What the task asks: Copy out, without any change, the lines of the records between the line containing "Uncheck the Brother HL-5370DW series checkbox" and the line containing "Action: tap(60, 572)", inclusive, and give nothing else.

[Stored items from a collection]
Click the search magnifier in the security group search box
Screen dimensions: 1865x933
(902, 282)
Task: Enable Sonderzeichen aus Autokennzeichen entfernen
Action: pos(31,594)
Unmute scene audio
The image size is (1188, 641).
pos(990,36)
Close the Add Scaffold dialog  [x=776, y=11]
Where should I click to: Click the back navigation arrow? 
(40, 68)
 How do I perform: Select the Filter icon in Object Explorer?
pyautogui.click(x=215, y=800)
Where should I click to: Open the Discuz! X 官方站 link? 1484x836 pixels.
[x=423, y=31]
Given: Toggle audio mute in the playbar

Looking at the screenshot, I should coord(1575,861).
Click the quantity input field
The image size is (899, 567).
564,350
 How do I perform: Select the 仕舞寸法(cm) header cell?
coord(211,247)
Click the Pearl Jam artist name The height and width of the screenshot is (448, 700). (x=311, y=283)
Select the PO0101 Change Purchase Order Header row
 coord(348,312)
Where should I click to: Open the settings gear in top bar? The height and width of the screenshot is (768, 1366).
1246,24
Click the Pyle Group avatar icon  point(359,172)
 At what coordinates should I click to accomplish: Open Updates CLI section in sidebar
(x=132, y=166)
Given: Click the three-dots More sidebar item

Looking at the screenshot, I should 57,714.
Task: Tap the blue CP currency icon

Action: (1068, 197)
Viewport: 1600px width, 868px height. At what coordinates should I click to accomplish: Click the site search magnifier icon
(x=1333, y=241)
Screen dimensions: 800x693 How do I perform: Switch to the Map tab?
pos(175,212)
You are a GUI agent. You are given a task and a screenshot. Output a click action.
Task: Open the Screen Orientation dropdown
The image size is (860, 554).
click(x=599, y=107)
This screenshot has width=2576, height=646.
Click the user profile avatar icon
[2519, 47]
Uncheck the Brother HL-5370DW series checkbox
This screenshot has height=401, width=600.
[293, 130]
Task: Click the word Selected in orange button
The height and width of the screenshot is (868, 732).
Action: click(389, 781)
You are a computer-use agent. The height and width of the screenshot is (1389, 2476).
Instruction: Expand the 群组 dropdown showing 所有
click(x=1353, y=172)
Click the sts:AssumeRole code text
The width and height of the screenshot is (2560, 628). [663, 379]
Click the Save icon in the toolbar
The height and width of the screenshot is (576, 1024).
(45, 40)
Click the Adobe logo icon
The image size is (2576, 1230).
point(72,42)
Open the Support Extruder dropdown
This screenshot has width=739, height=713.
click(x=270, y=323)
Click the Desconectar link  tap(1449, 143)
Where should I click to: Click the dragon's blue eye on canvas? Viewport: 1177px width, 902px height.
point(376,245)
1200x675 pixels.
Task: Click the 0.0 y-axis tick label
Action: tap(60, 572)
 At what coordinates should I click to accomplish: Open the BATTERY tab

Written answer:
Uncheck the Brother HL-5370DW series checkbox
This screenshot has height=401, width=600.
[293, 130]
Task: Click the word Selected in orange button
The height and width of the screenshot is (868, 732).
Action: click(389, 781)
You are a computer-use agent. The height and width of the screenshot is (1389, 2476).
Instruction: Expand the 群组 dropdown showing 所有
click(x=1353, y=172)
Click the sts:AssumeRole code text
The width and height of the screenshot is (2560, 628). [663, 379]
Click the Save icon in the toolbar
The height and width of the screenshot is (576, 1024).
(45, 40)
Click the Adobe logo icon
The image size is (2576, 1230).
point(72,42)
Open the Support Extruder dropdown
This screenshot has width=739, height=713.
click(x=270, y=323)
Click the Desconectar link  tap(1449, 143)
Where should I click to: Click the dragon's blue eye on canvas? Viewport: 1177px width, 902px height.
point(376,245)
1200x675 pixels.
Task: Click the 0.0 y-axis tick label
Action: tap(60, 572)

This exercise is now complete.